● Goal of the exercise
In the homily on torture below, which article of the UN Declaration of Human Rights does it say identifies the right not to be tortured?

● Article
Donald Trump and Torture (Sunday Homily)

torture-trump

Readings for 32nd Sunday in Ordinary Time: 2 MC 7: 1-12, 9-14; PS 17:1, 5-6, 3, 15; 2 THES 2:11-3:5; LK 20: 27-38.

One of the wonderful aspects of the Judeo-Christian tradition is how so much of it reflects the consciousness of the poor and oppressed, while at the same time giving expression to a “preferential option for the poor.” That’s a gift for us in a culture that generally despises poor people, oppresses the world’s impoverished majority, and spins the news in ways that ignore the poor and reflect a decided “preferential option for the rich.”

This morning’s first reading is especially valuable for us who live in a system where a candidate for president, Donald Trump, advocates torturing poor people who rebel against American imperialism. He has promised, to bring back water boarding.  He’s said, “I would bring back water boarding, And I would bring back a hell of a lot worse than water boarding.”

Before Abu Grahib, a statement like that would have been unthinkable. Torture is against international law. It contradicts Article 5 of the UN Declaration of Human Rights which identified the right not to be tortured as a fundamental human right. At least since the end of World War II, torture has been considered one of those intrinsic evils about which there simply could be no debate.

● Entries supplied
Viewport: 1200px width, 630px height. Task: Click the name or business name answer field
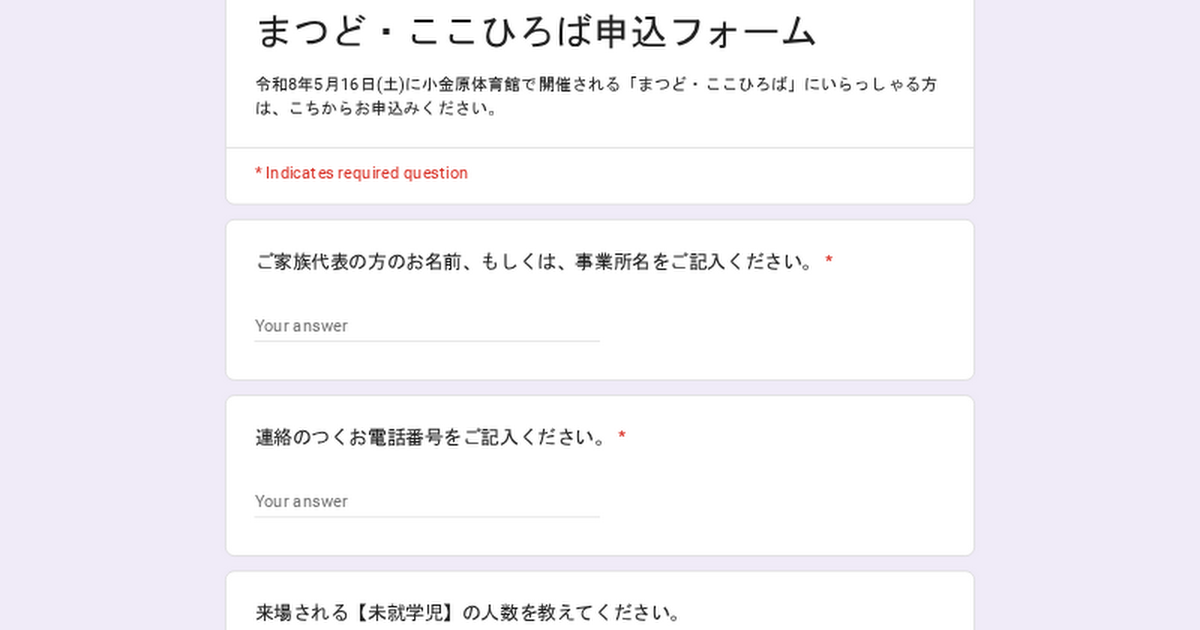pyautogui.click(x=427, y=326)
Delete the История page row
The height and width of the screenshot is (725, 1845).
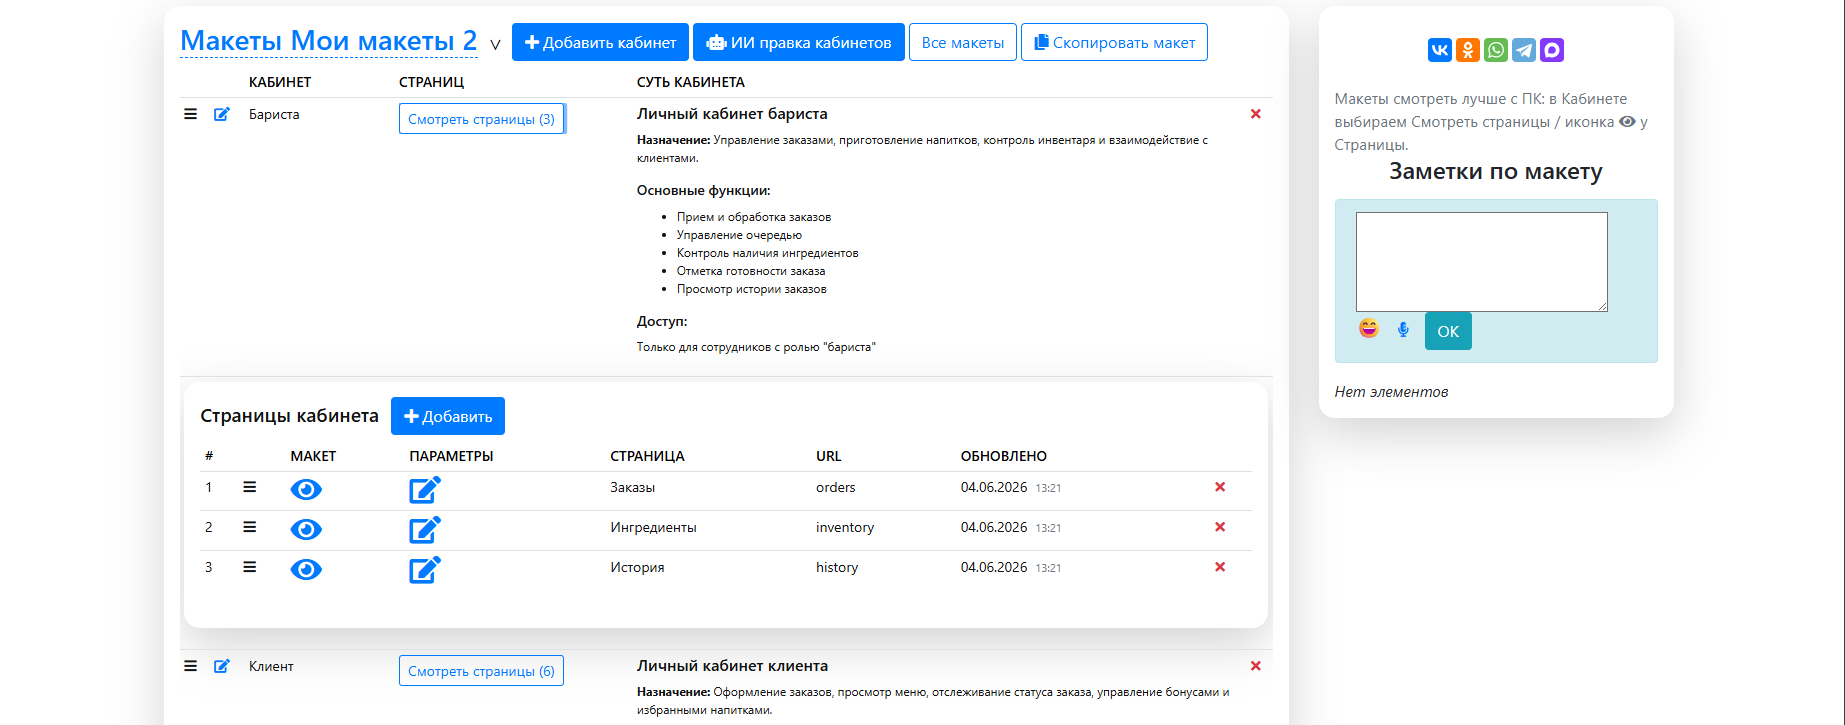tap(1220, 567)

● Completed task
Article 5